ほっかりほっかりしている。無有恐怖(むうくふ)はまだ恐怖がその底に有るのを否定した感じだが、有有(うう)安心、有有安堵、有有安楽の方は有有である。安心だけである。安堵だけである。安楽だけでる。それでほっかりほっかりしている。こちらで創出しようとすると無理が出てしまうことがある。こじ開ける力が出てそれで顔を歪めることがあるが、先方から届いた分を頂く分にはこの労苦がない。それでほっかりほっかりしていられるのだ。先方とは安養の浄刹土である。こちらでどうこうせずともすむのだ。楽しんでいればそれでいいように、初めの初めから工夫してあるのだ。これが大悲というものである。涅槃界というものである。
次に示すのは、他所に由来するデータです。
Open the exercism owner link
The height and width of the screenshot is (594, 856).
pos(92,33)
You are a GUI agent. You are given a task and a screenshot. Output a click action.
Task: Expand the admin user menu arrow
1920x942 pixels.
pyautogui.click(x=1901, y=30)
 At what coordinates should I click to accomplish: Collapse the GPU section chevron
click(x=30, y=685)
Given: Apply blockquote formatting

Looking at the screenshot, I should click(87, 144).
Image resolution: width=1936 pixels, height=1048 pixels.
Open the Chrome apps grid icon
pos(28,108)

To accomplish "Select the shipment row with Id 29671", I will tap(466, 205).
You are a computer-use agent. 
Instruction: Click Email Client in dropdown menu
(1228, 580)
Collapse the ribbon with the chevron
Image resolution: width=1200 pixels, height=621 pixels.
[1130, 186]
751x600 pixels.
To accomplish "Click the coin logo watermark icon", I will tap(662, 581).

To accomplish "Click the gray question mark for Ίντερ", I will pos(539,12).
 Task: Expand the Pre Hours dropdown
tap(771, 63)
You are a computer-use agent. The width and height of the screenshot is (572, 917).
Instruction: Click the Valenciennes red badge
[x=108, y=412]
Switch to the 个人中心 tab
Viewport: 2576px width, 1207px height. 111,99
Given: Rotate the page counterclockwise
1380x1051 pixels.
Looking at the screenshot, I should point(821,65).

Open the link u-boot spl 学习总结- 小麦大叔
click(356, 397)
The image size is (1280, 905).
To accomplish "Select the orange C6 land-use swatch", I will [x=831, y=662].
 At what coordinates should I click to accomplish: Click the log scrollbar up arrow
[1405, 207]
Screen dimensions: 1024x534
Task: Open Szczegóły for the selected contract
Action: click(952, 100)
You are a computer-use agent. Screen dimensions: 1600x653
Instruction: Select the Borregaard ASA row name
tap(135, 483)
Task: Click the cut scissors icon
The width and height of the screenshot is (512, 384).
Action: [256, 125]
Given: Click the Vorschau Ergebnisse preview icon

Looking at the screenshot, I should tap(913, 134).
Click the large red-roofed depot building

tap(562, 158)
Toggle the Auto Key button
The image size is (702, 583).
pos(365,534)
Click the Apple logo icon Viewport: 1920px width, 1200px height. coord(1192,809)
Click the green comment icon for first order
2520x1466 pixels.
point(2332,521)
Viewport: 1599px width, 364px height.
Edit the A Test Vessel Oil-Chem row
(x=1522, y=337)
人怖じぬジョウビタキなり 首振りつ尾振りつ窓の奥をうかがふ 李野うと
ジョウビタキ、愛称「紋付き」は馬鹿鳥とも呼ばれている。人を見ても怖じない。人懐っこい。さぶろうが書斎に籠もっているとそのガラス窓のほんの近くの木ぎれに来て中を窺う仕草をする。書斎には外の明るさはない。鳥目がそれを窺う。尾を振っている。首を振っている。まるでさぶろうをかねてから見知っているかのごとくである。さぶろうは、ふいにこの鳥に、鳥にもなって会いに来ている父を思い母を思う。「僕は、ほらこんなに元気にしているよ」と手を振ってみせる。
わたしはまもられておりました
これを知らずにおりました
空がまもっておりました
風がまもっておりました
光がまもっておりました
とことことことこ森の小径を歩いて行きます
わたしはまもられておりました
これを知らずにおりました
霜がきつくて、畑に伸びてきていた空豆の、拳大ほどの葉がぐにゃりとなっている。凍ってしまったのだ。ここへ朝の光が届いて、ほんのりほんのりあたためている。